In addition to its other capabilities Xenos has a special instruction which is presently unique to this graphics processor and may not necessarily even be available in WGF2.0 and this is the MEMEXPORT function. In simple terms the MEMEXPORT function is a method by which Xenos can push and pull vectorised data directly to and from system RAM. This becomes very useful with vertex shader programs as with the capabilities to scatter and gather to and from system RAM the graphics processor suddenly becomes a very wide processor for general purpose floating point operations. For instance, if a shader operation could be run with the results passed out to memory and then another shader can be performed on the output of the first shader with the first shader's results becoming the input to the subsequent shader.
MEMEXPORT expands the graphics pipeline further forward and in a general purpose and programmable way. For instance, one example of its operation could be to tessellate an object as well as to skin it by applying a shader to a vertex buffer, writing the results to memory as another vertex buffer, then using that buffer run a tessellation render, then run another vertex shader on that for skinning. MEMEXPORT could potentially be used to provide input to the tessellation unit itself by running a shader that calculates the tessellation factor by transforming the edges to screen space and then calculates the tessellation factor on each of the edges dependant on its screen space and feeds those results into the tessellation unit, resulting in a dynamic, screen space based tessellation routine. Other examples for its use could be to provide image based operations such as compositing, animating particles, or even operations that can alternate between the CPU and graphics processor.
With the capability to fetch from anywhere in memory, perform arbitrary ALU operations and write the results back to memory, in conjunction with the raw floating point performance of the large shader ALU array, the MEMEXPORT facility does have the capability to achieve a wide range of fairly complex and general purpose operations; basically any operation that can be mapped to a wide SIMD array can be fairly efficiently achieved and in comparison to previous graphics pipelines it is achieved in fewer cycles and with lower latencies. For instance, this is probably the first time that general purpose physics calculation would be achievable, with a reasonable degree of success, on a graphics processor and is a big step towards the graphics processor becoming much more like a vector co-processor to the CPU.
Seeing as MEMEXPORT operates over the unified shader array the capability is also available to pixel shader programs, however the data would be represented without colour or Z information which is likely to limit its usefulness.
ATI indicate that MEMEXPORT functions can still operate in parallel with both vertex fetch and filtered texture operations.
Generally speaking we are used to the graphics processors being responsible for the display output capabilities, however in the case of the XBOX 360 that is not the case. Xenos itself outputs the frame-buffer digitally to another display device of Microsoft's choosing.

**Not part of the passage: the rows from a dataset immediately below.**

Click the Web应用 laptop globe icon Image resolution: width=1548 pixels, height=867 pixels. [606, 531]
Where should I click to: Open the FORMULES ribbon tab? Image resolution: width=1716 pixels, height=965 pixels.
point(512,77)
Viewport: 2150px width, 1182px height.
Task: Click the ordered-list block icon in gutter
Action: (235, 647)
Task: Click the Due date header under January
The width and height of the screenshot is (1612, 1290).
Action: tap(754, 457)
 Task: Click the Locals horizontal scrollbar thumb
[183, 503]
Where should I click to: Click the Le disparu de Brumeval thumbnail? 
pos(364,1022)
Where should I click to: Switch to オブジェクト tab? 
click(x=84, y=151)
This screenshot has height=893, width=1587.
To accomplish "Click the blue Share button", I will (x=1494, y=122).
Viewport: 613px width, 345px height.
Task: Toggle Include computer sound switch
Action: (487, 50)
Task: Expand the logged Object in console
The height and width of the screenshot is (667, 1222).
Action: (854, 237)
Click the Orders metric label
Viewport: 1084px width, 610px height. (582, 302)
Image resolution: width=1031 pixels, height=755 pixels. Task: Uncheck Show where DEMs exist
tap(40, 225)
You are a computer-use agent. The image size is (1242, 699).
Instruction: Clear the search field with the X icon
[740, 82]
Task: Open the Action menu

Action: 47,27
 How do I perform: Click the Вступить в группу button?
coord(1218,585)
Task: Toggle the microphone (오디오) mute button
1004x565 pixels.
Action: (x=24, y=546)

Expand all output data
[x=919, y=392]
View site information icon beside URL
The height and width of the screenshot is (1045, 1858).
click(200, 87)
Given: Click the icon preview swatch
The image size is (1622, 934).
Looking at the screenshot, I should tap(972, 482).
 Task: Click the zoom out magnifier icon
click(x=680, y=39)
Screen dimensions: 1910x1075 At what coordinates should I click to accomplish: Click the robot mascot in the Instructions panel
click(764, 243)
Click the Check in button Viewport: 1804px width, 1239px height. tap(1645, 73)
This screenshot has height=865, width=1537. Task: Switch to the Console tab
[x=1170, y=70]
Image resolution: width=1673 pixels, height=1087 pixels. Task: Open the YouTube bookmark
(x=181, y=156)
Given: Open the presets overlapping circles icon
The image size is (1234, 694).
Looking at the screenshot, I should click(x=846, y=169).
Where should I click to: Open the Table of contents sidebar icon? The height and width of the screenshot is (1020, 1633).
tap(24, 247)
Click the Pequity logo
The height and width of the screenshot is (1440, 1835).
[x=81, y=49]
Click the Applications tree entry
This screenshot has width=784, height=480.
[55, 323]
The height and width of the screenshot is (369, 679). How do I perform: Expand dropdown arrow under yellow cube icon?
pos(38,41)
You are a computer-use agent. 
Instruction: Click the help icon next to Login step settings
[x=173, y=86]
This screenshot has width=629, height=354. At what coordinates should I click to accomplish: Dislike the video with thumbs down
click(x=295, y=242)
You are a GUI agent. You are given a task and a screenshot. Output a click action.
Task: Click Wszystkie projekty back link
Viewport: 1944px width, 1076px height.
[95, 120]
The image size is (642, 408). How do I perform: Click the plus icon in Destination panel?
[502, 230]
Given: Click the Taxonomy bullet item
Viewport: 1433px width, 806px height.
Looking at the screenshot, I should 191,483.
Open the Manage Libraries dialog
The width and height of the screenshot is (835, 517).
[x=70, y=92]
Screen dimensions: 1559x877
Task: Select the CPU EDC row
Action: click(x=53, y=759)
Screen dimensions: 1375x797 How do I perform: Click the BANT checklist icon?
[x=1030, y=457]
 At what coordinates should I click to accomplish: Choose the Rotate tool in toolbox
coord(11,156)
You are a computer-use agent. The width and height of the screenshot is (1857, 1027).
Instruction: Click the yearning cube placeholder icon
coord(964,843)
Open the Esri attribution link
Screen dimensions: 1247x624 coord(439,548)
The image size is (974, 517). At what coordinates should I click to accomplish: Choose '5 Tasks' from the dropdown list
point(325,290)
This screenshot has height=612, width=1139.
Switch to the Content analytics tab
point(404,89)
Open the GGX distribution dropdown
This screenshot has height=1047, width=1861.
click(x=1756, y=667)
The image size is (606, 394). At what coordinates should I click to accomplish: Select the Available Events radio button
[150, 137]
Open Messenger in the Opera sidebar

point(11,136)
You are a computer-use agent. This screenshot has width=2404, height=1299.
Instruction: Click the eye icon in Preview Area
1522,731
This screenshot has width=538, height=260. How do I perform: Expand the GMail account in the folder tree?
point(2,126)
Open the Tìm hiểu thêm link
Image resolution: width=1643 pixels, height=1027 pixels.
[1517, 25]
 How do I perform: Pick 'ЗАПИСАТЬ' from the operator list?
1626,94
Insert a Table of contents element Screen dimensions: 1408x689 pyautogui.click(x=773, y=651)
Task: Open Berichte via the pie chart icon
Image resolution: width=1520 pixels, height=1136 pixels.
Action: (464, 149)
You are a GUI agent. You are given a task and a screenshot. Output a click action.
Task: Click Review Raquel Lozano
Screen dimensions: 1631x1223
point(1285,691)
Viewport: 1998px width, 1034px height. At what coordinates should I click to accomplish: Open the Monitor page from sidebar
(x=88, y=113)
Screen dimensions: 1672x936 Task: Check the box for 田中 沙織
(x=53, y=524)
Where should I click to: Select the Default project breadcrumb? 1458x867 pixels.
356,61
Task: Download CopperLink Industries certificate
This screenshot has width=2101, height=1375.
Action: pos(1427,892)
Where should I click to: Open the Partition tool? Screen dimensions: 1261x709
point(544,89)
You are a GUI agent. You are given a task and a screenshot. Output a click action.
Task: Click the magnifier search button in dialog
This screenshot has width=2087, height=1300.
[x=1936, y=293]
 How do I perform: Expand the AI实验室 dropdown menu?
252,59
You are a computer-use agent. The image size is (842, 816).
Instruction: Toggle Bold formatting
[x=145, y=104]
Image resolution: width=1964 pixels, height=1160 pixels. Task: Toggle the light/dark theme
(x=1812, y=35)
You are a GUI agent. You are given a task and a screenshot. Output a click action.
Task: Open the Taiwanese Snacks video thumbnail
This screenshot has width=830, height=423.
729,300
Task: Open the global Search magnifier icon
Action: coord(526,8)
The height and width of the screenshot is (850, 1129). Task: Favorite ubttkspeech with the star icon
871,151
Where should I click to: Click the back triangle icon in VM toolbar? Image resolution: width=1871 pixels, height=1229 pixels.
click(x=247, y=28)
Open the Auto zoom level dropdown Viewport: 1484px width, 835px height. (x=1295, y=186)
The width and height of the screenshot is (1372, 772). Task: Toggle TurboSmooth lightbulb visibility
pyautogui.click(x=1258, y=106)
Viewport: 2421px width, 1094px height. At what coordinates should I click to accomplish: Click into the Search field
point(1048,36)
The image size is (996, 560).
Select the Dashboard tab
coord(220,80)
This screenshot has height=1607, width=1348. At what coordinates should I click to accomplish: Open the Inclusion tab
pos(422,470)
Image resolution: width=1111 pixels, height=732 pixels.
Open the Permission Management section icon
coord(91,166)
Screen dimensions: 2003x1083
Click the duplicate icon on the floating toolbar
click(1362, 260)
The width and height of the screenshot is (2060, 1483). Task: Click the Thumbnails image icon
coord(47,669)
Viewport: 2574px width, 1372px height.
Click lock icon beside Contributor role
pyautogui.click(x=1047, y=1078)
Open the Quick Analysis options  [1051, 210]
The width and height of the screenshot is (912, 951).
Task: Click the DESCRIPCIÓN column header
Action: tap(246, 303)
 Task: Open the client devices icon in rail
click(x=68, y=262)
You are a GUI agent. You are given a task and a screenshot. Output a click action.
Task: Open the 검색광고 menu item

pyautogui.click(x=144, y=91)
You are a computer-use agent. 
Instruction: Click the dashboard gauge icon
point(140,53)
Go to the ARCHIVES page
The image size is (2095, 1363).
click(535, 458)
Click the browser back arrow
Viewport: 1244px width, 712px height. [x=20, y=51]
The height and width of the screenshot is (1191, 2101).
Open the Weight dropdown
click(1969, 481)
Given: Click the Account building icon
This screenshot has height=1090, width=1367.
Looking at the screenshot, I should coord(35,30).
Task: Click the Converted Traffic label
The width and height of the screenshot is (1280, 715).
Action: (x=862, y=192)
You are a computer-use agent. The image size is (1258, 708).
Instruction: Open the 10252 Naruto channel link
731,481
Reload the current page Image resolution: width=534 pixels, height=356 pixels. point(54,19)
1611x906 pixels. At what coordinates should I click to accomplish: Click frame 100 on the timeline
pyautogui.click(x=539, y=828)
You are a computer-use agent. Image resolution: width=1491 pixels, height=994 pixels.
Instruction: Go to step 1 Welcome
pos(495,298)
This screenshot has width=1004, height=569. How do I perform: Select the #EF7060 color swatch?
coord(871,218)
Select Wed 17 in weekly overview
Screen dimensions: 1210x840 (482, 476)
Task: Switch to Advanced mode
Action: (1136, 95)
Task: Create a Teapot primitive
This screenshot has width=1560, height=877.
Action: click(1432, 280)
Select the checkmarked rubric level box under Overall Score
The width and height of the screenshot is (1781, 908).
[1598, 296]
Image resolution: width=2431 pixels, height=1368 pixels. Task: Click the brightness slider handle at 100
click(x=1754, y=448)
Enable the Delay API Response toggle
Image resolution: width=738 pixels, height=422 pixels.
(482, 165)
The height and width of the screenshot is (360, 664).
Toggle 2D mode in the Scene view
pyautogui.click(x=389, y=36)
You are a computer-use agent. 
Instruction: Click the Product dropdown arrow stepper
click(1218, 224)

ATI state that Xenos is a fairly low power consumption design for several reasons. For starters, the mechanism of the ALU's is designed to operate by reducing latencies which, if fully successful, should increase the efficiency of the operation of the chip. Likewise, a unified pipeline also increases efficiency by removing cases where the vertex shader is idle, waiting for the pixel shader to have available slots, or the pixel shader is idle, waiting for the vertex shader to produce data. If such efficiencies are fully realised in relation to current graphics processing methodologies, this can result in either a smaller chip (hence cheaper) with the same performance as larger chips with a traditional architecture, or the same sized chip with more ALU's dedicated to processing, hence higher performance. Of course, this does depend on exactly how "inefficient" current graphics processors really are and whether future processors that use distinct vertex and pixel shaders don't find alternative methods for increasing efficiencies. Although it could be implemented in future designs, current graphics processors may not be able to clock gate between the vertex and pixel shader units, which results in power burnt if one end of the pipeline is waiting for the other; this inherently isn't an issue with a unified platform.
ATI also believe that Xenos specifically has the most advanced power management features of any chip they have produced so far. There is a top level power management system that can be controlled by the OS that allows for various elements of the pipeline to be turned off for various operations, such as DVD playback for instance. There are low power modes that regulate the speeds and voltages and, when inactive, the data is held in stasis rather than just switching transistors on and off to keep the data. However, in the graphics core itself there localized power management techniques applied at the block level to minimize power consumption during idle or low usage periods.
When we factor in the savings for both power and die size savings we can see that this potentially has some advantages over traditional architectures. In the case of the XBOX 360 not only does this result in a relatively smaller die size for a fairly high performance ratio but also means that the graphics need only be air cooled, without the use of its own additional fan. Beyond the immediate application we can see that unified designs that are bound for the PC could have smaller die sizes for equivalent performances as current discrete solutions or more silicon dedicated to either more ALU's for higher performance, or other transistors dedicated to other functionality.